He summarizes how for the last few decades, oil prices were driven mostly by supply shocks (embargoes, wars, etc.), whereas (falling) agricultural prices were driven mainly by "remarkable yield growth." But today...
But today it's all about demand. Demand for all kinds of commodities from oil to food grains came from tremendous growth in China and India. Supply growth couldn't keep up. Agricultural commodities got an additional demand boost from ethanol, which also linked agricultural prices more closely to energy prices. Then, when the global economy tanked, so did commodity prices. And today speculation, instead of being about possible supply disruptions, is all about when demand growth will resume.I agree with him on oil - demand certainly has tanked due to the recession. I am not so sure on ag. First, the 2007/8 run-up in world cereal prices was caused by a complex set of factors including some on the supply side, like droughts in Australia and rice export bans in Vietnam, India and Egypt. Second, food demand is not as elastic as oil demand - people for the most part keep eating in a recession (not to insensitively downplay unfortunate exceptions), and the RFS mandates which drive the majority of corn ethanol and biodiesel demand remained in place. Third, unlike oil (where supply proved fairly inelastic in the face of record prices), high food prices provoked an impressive supply response - according to The Economist, "farmers harvested 2.3 billion tonnes of cereals in 2008/09, the biggest crop ever seen."

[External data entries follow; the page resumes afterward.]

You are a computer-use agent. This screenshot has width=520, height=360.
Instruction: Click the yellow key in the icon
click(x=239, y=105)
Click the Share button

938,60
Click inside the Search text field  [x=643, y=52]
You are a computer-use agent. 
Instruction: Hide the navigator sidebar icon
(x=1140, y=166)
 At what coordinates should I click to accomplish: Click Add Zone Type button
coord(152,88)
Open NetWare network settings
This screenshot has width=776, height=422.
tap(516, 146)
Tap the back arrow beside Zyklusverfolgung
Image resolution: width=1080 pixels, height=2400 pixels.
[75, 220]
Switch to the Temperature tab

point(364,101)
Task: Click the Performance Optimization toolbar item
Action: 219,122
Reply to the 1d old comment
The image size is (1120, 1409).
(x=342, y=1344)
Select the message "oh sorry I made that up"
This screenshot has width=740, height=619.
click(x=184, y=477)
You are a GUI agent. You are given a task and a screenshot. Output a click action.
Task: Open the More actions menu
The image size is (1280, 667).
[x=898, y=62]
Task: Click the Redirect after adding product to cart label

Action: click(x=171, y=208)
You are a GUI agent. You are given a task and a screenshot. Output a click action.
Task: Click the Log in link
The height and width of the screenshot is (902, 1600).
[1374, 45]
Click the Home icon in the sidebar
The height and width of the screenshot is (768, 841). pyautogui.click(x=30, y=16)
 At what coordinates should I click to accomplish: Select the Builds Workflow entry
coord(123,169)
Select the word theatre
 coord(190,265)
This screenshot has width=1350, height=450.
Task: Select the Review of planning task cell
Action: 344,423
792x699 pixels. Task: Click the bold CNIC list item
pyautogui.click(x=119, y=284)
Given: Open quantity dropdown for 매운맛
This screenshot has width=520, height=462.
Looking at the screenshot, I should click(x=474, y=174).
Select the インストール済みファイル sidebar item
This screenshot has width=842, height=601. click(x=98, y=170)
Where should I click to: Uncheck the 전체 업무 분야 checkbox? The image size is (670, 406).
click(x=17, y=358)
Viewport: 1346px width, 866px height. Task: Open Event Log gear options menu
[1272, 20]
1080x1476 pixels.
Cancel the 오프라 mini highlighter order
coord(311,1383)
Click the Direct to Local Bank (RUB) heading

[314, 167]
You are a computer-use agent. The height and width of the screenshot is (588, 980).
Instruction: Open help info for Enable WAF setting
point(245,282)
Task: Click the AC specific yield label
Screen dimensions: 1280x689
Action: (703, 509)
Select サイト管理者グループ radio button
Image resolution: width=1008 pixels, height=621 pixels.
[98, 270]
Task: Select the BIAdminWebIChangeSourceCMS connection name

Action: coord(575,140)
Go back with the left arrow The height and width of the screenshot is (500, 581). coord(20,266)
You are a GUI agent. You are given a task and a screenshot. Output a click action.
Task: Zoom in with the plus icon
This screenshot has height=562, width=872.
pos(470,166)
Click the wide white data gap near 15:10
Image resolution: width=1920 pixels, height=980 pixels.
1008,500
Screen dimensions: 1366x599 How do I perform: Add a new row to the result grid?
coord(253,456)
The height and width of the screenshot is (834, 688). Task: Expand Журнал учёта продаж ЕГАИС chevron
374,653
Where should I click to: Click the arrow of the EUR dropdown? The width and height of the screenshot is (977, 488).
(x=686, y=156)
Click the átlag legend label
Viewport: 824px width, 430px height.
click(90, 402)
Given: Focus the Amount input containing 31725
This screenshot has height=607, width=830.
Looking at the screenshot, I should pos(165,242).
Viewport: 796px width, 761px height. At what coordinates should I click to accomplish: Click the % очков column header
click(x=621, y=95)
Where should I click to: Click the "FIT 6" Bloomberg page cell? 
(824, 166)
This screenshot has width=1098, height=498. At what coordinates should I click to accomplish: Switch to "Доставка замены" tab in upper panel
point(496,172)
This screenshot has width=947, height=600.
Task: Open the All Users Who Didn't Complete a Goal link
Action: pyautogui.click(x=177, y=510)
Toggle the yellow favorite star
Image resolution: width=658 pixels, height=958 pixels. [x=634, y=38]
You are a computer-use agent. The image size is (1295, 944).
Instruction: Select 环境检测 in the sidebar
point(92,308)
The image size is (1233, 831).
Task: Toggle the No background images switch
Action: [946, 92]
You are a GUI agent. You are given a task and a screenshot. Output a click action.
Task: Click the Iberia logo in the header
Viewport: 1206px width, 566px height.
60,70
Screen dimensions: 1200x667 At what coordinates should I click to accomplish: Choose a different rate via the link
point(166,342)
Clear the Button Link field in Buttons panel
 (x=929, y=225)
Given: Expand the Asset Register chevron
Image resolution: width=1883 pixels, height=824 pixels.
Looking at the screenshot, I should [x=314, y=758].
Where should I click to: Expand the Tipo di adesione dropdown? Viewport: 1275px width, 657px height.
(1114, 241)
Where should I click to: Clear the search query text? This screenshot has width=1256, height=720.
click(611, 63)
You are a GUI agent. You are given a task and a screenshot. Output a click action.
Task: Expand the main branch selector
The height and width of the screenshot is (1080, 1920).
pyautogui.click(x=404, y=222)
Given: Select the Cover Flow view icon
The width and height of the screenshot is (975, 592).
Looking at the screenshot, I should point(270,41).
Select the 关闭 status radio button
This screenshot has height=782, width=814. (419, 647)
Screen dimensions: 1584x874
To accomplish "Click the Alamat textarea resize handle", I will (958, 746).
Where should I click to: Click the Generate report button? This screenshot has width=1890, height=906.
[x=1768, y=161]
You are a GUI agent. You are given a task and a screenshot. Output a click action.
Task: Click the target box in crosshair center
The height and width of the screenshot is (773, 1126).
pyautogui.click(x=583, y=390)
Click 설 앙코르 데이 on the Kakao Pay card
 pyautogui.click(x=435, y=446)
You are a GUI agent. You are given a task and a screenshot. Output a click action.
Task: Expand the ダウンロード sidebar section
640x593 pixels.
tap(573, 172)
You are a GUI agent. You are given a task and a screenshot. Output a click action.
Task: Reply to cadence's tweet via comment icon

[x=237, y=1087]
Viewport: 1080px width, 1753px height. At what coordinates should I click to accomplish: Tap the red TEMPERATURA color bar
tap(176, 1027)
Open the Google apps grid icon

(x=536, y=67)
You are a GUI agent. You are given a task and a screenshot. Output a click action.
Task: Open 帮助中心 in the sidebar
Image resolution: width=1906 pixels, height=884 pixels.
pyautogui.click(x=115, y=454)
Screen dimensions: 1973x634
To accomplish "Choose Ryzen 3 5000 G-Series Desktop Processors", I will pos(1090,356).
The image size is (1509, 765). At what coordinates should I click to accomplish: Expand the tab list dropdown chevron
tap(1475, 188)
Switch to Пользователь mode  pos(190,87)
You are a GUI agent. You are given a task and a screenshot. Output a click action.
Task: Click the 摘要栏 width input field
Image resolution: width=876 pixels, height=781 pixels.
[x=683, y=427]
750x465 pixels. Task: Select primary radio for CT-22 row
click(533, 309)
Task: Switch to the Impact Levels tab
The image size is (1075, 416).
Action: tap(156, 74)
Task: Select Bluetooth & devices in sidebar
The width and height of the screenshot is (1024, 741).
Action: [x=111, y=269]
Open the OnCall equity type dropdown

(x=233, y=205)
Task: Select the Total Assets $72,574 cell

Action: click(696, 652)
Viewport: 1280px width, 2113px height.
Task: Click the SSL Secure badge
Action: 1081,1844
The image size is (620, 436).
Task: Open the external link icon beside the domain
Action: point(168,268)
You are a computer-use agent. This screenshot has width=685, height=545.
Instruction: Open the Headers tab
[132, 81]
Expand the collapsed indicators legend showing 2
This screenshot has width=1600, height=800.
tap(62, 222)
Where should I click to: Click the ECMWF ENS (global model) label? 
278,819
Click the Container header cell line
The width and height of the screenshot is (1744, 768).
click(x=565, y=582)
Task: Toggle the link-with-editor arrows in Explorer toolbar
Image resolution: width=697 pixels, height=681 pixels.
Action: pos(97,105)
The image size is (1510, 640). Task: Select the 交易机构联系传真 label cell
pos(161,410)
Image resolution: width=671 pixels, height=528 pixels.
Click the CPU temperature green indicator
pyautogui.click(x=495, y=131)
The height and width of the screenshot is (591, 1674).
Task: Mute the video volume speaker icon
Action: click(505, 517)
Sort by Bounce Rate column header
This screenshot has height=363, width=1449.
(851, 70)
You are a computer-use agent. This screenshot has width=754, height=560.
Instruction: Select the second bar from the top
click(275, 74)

In conclusion, while in oil a peak supply/Peak Oil dynamic may be in play, I don't think we are at Peak Ag yet (although the more one looks at water, soil degradation and climate change, the more one worries it may be closer than most people think). In the medium term, both supply and demand in ag are flexible and speculation will continue to be about both, and at what price they'll meet to clear the world market.